How many lines in the data below contain the string "policy"? Answer with the number only.

── MATERIAL FOR THIS TASK

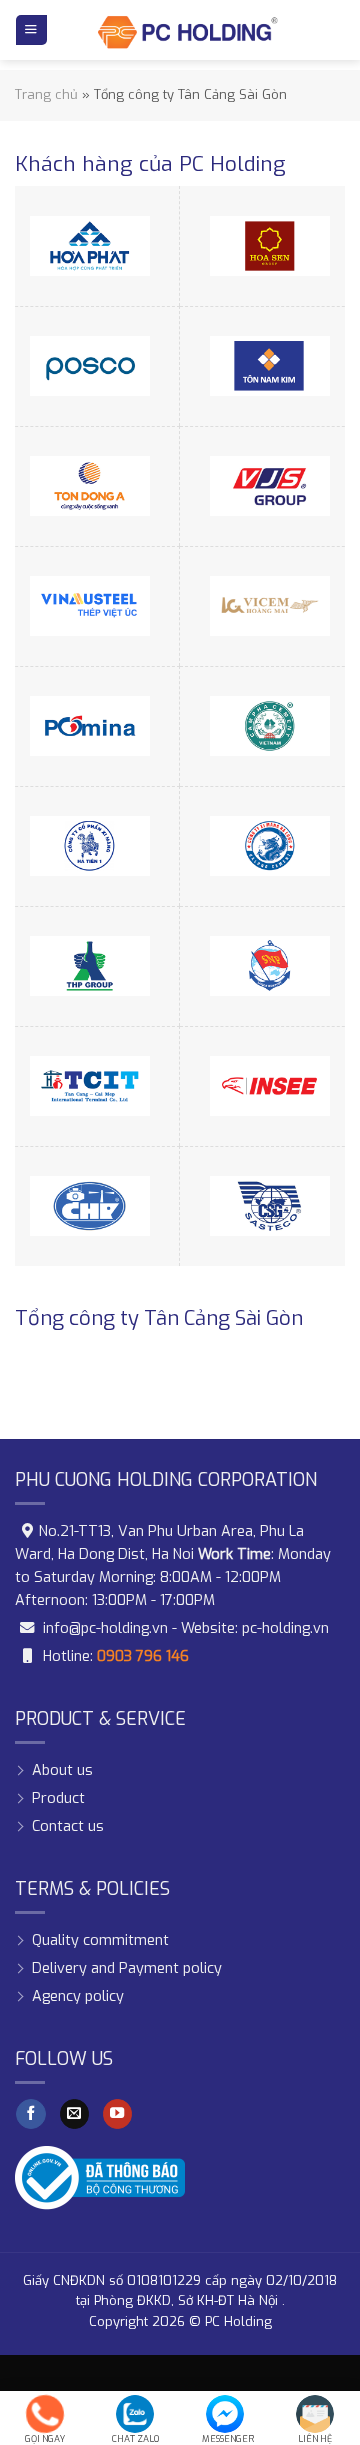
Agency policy (78, 1996)
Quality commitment (100, 1940)
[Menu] (31, 30)
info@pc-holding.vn (105, 1628)
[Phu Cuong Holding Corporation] (188, 30)
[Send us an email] (75, 2114)
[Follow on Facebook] (31, 2114)
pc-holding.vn (285, 1628)
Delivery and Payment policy (127, 1968)
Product (58, 1798)
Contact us (68, 1826)
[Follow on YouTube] (118, 2114)
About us (62, 1770)
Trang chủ (46, 94)
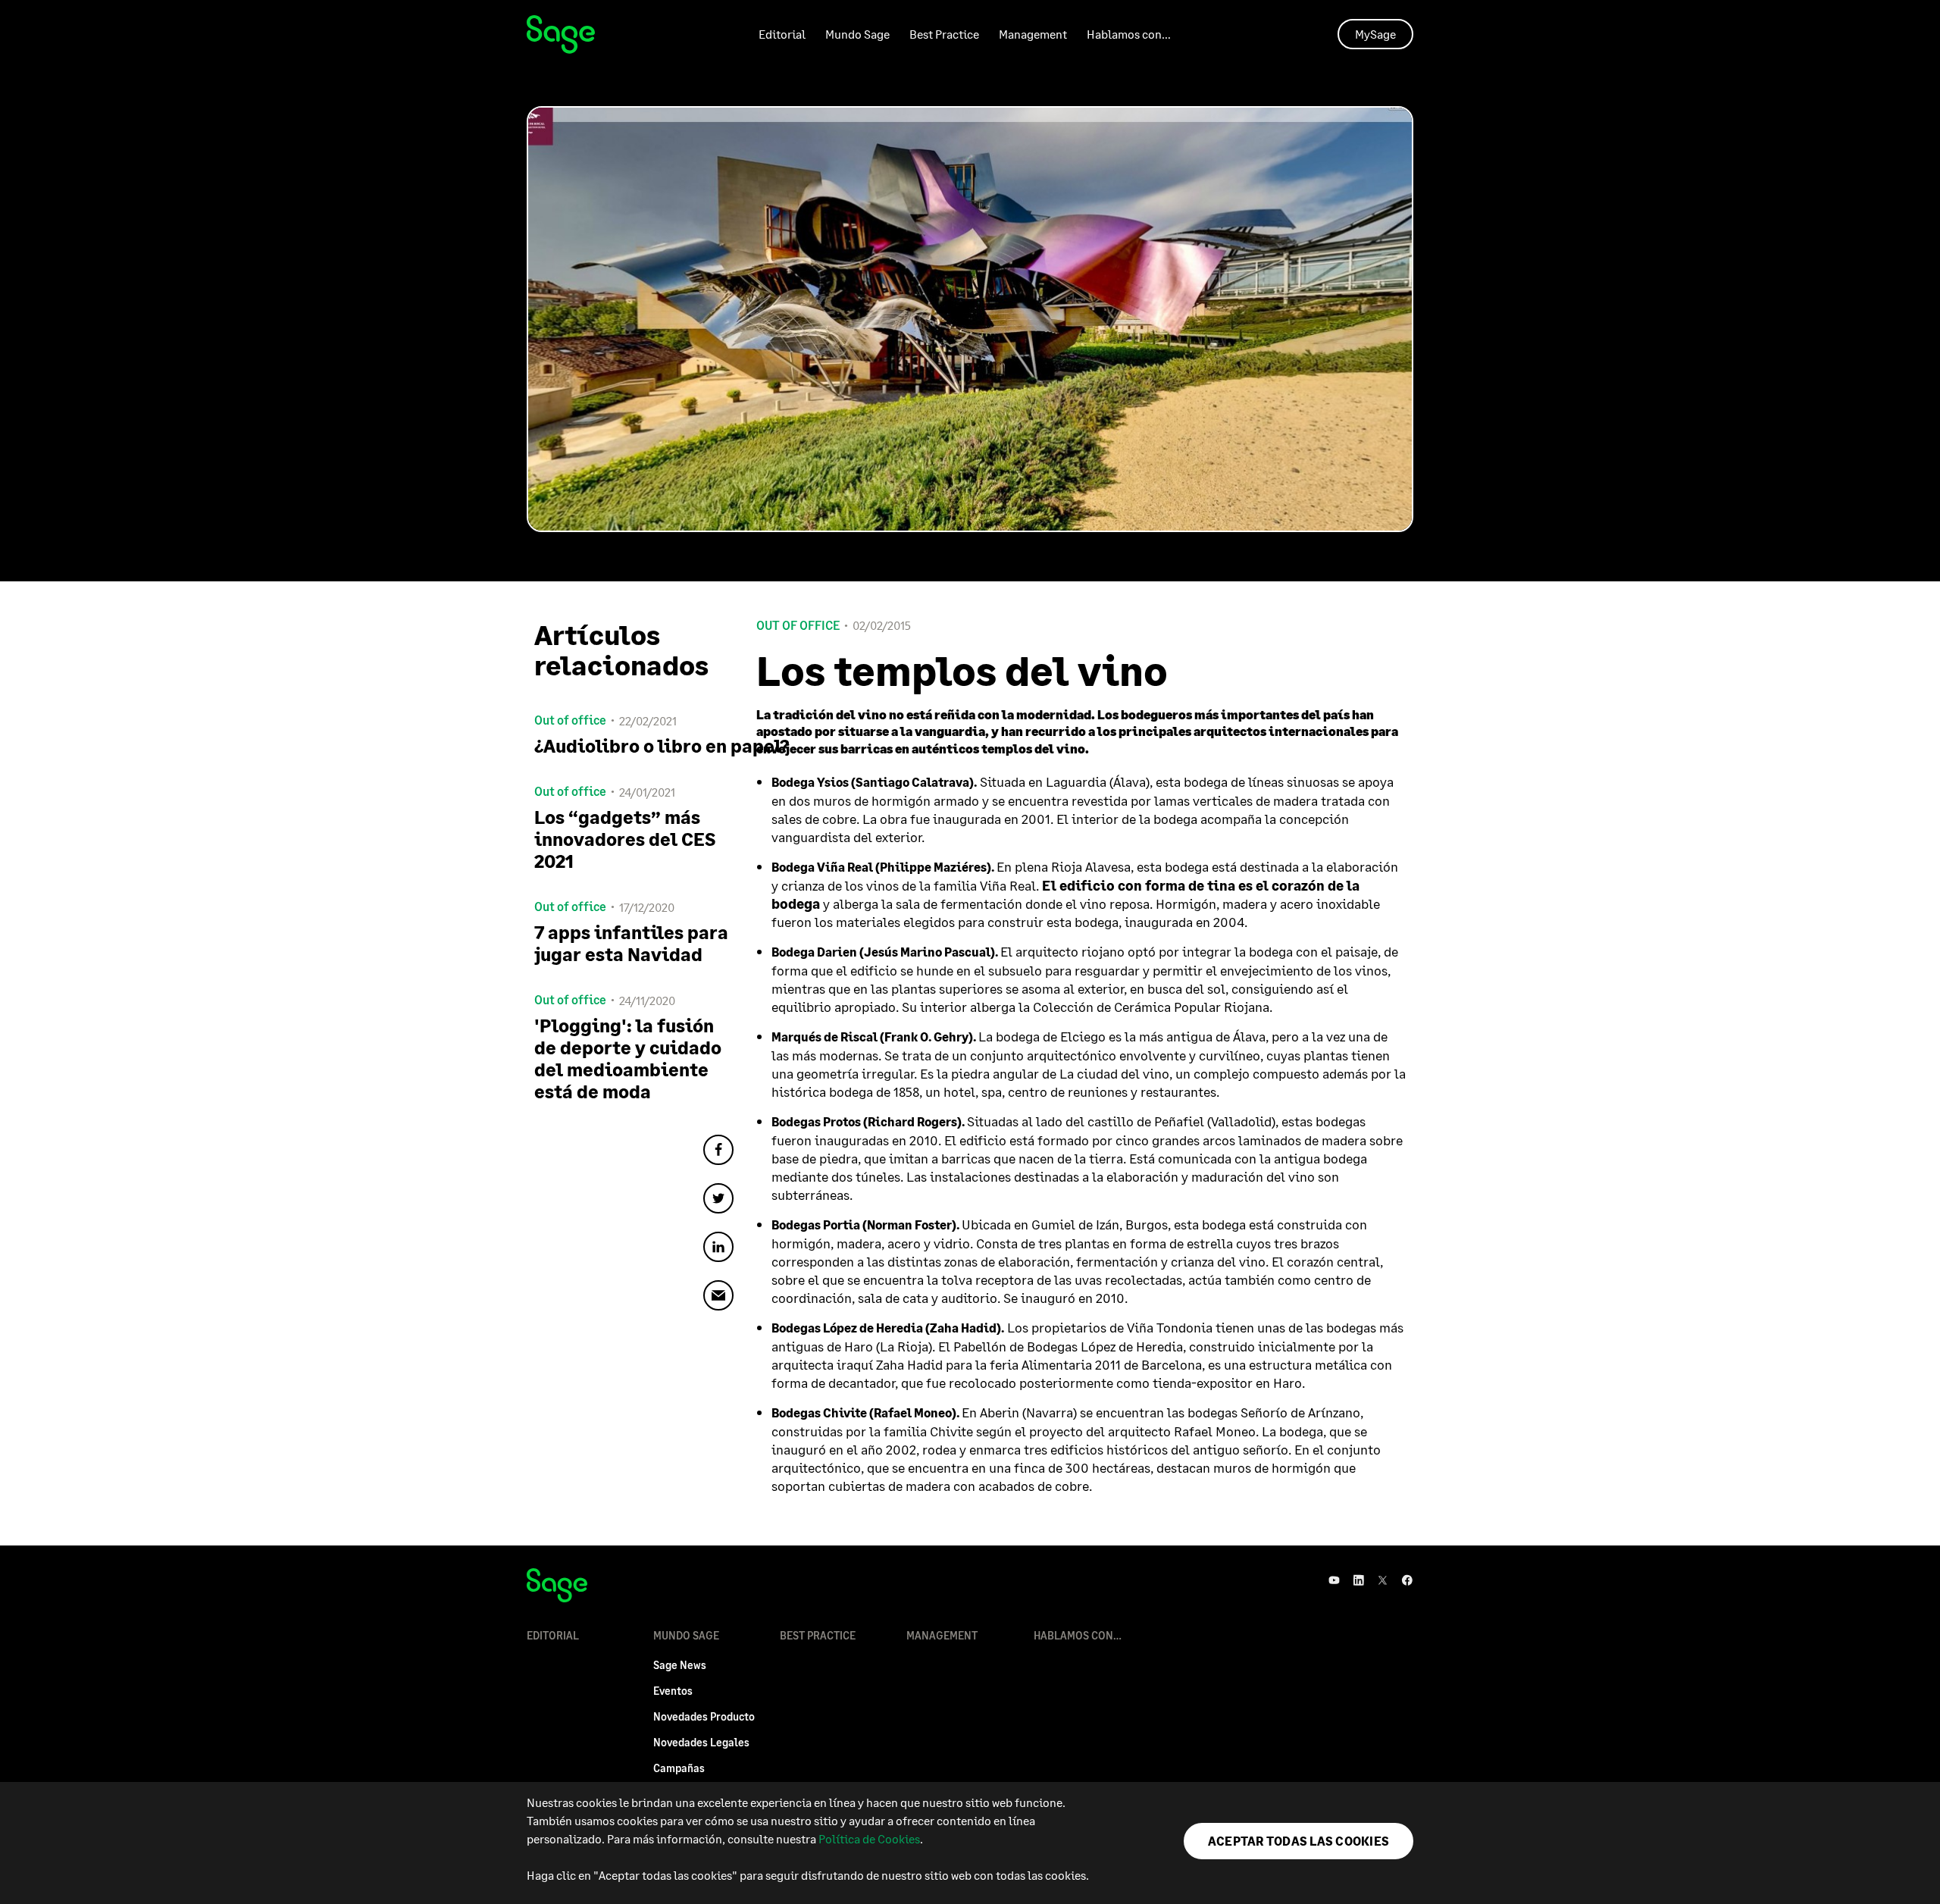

────

**SOLVED EXERCISE:** 2